Daily Meditations

Pain and Suffering as a Way of Knowing

Pain teaches a most counterintuitive thing—that we must go down before we even know what up is. It is first an ordinary wound before it can become a sacred wound. Suffering of some sort seems to be the only thing strong enough to destabilize our arrogance and our ignorance. I would define suffering very simply as “whenever you are not in control.”

All healthy religion shows you what to do with your pain. If we do not transform our pain, we will most assuredly transmit it. If your religion is not showing you how to transform your pain, it is junk religion. It is no surprise that a crucified man became the central symbol of Christianity.

If we cannot find a way to make our wounds into sacred wounds, we invariably become negative or bitter—because we will be wounded. That is a given. All suffering is potentially redemptive, all wounds are potentially sacred wounds. It depends on what you do with them. Can you find God in them or not?

If there isn’t some way to find some deeper meaning to our suffering, to find that God is somehow in it, and can even use it for good, we will normally close up and close down, and the second half of our lives will, quite frankly, be small and silly.

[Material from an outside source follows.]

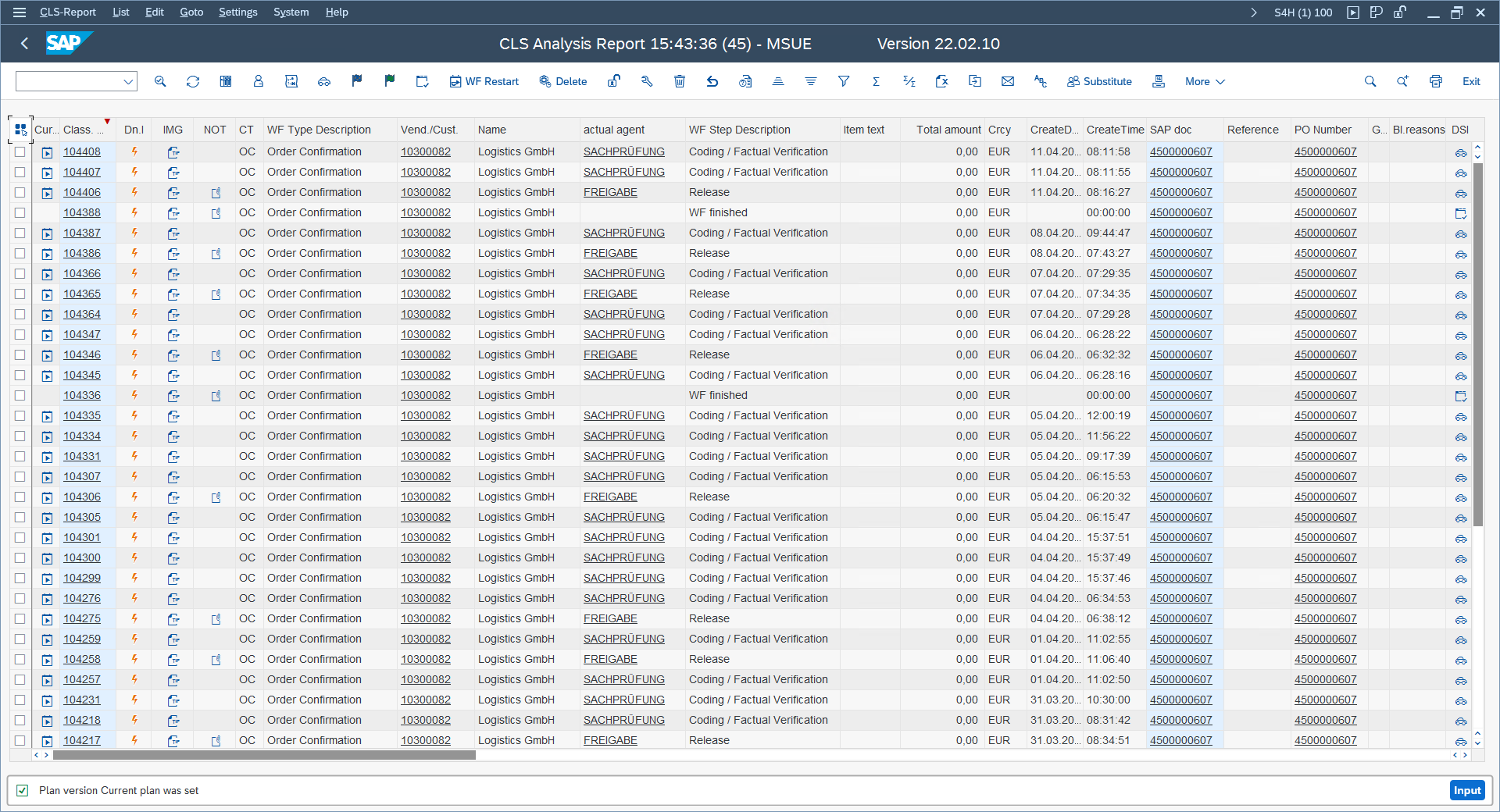
Task: Check the row 104306 selection checkbox
Action: (20, 497)
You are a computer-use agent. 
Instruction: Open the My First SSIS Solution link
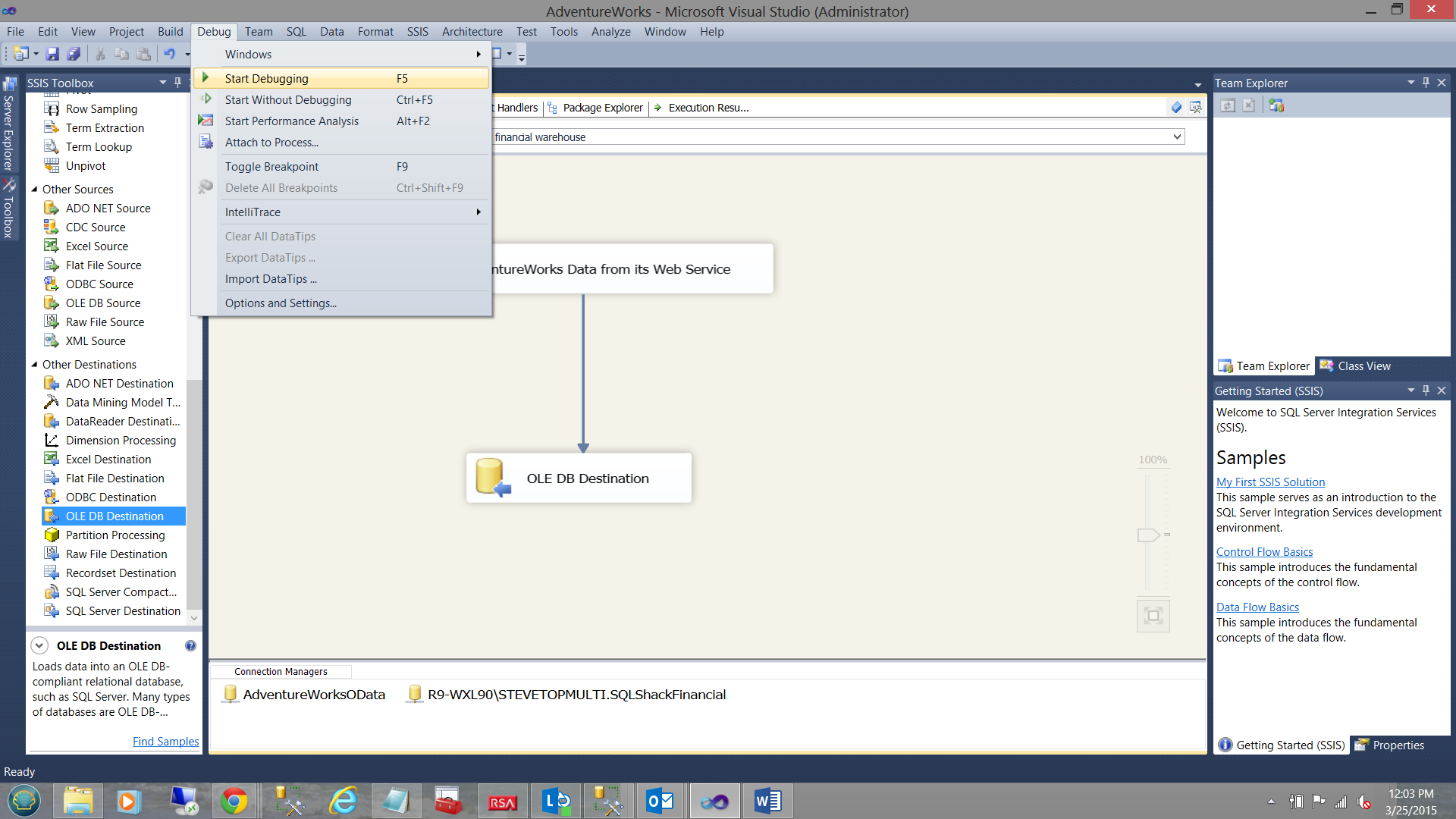[1270, 482]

~Adapted from Richard Rohr, Things Hidden: Scripture as Spirituality

 

Suffering is the necessary deep feeling of the human situation. If we don’t feel pain, suffering, human failure and weakness, we stand antiseptically apart from it, and remain numb and small. We can’t fully understand such things by thinking about them. The superficiality of much of our world is that it tries to buy its way out of such necessary knowing.

Jesus did not numb himself or withhold himself from human pain, as we see even in his refusal of the numbing wine on the cross (Matthew 27:34). Some forms of suffering are necessary so that we can more fully know the human dilemma, so that we can even name our shadow self and confront it. Maybe evil itself has to be felt to understand its monstrosity, and to empathize with its victims.

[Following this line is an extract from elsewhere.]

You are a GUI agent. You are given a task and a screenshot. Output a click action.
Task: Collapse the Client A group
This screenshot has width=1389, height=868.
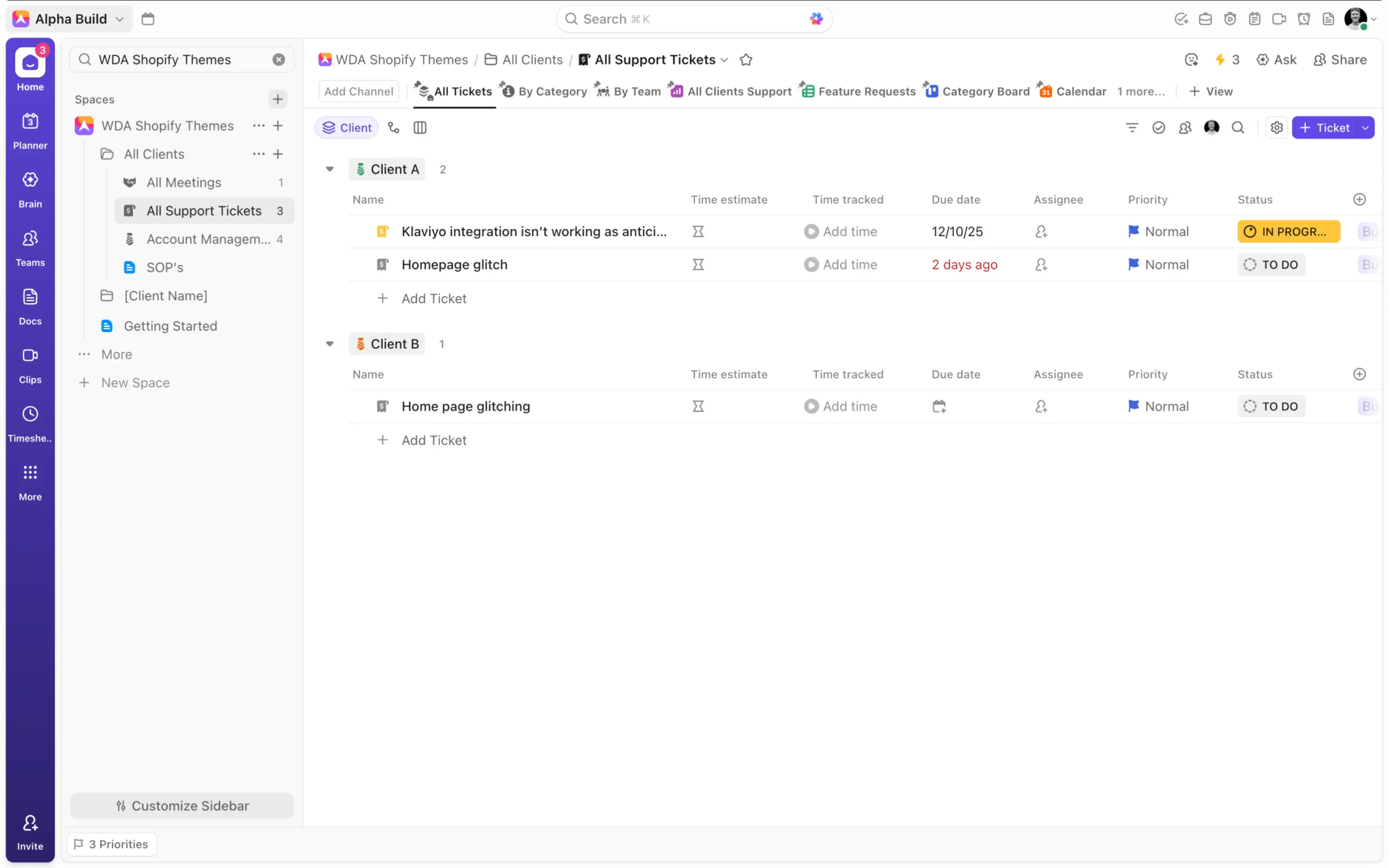[329, 169]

Brothers and sisters, the irony is not that God should feel so fiercely; it’s that his creatures feel so feebly. If there is nothing in your life to cry about, if there is nothing in your life to yell about, you must be out of touch. We must all feel and know the immense pain of this global humanity. Then we are no longer isolated, but a true member of the universal Body of Christ. Then we know God not from the outside but from the inside!

~Richard Rohr, Radical Grace: Daily Meditations

 

Pain teaches a most counterintuitive thing—that we must go down before we even know what up is. In terms of the ego, most religions teach in some way that all of us must die before we die, and then we will not be afraid of dying. Suffering of some sort seems to be the only thing strong enough to destabilize our arrogance and our ignorance. I would define suffering very simply as whenever you are not in control. 

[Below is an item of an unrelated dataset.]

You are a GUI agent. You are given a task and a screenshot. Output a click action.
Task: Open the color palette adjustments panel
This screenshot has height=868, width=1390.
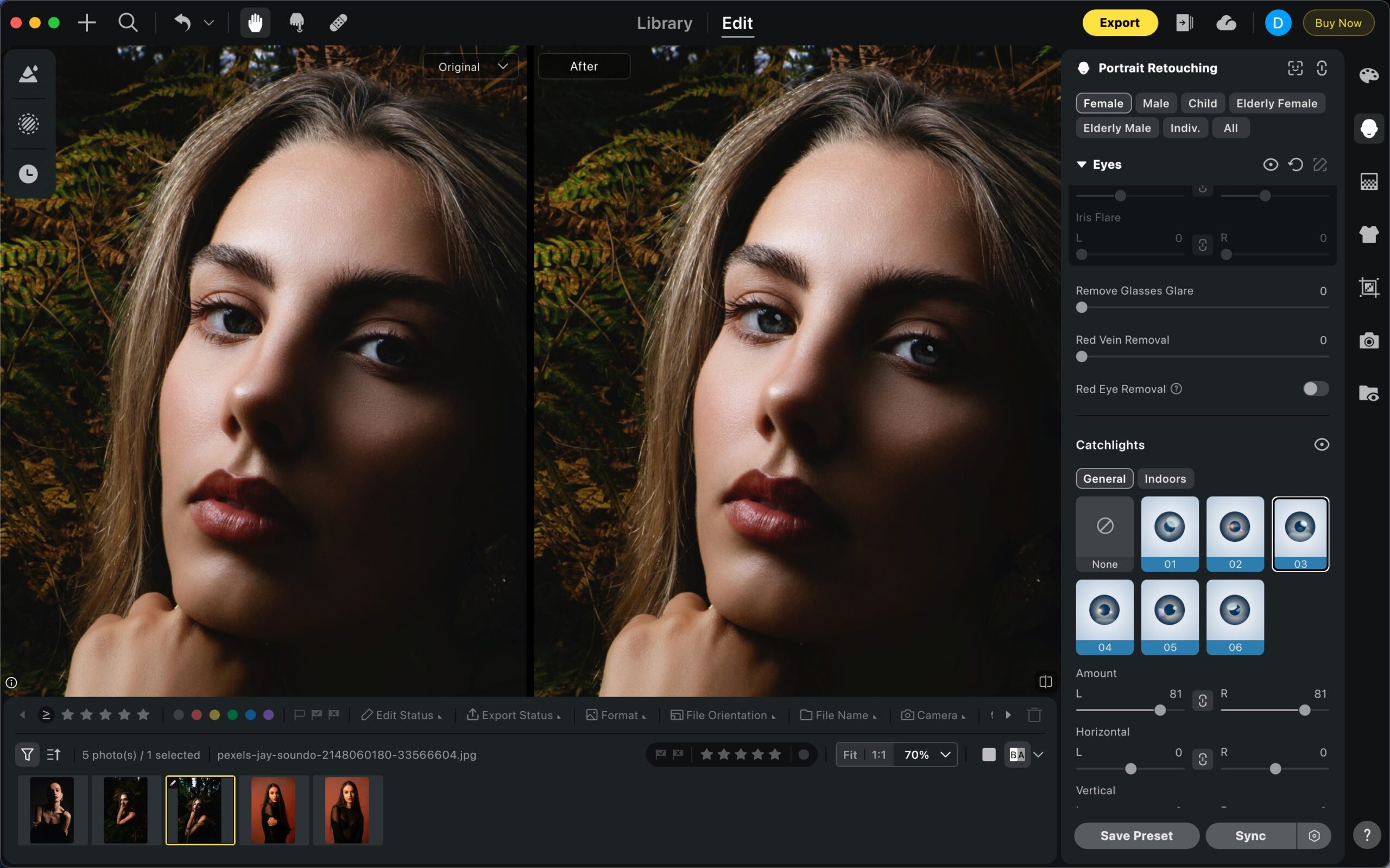point(1369,76)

If religion cannot find a meaning for human suffering, humanity is in major trouble. All healthy religion shows you what to do with your pain. Great religion shows you what to do with the absurd, the tragic, the nonsensical, the unjust. If we do not transform this pain, we will most assuredly transmit it to others, and it will slowly destroy us in one way or another.

If there isn’t some way to find some deeper meaning to our suffering, to find that God is somewhere in it, and can even use it for good, we will normally close up and close down. The natural movement of the ego is to protect itself so as not to be hurt again. The soul does not need answers, it just wants meaning, and then it can live. Surprisingly, suffering itself often brings deep meaning to the surface to those who are suffering and also to those who love them.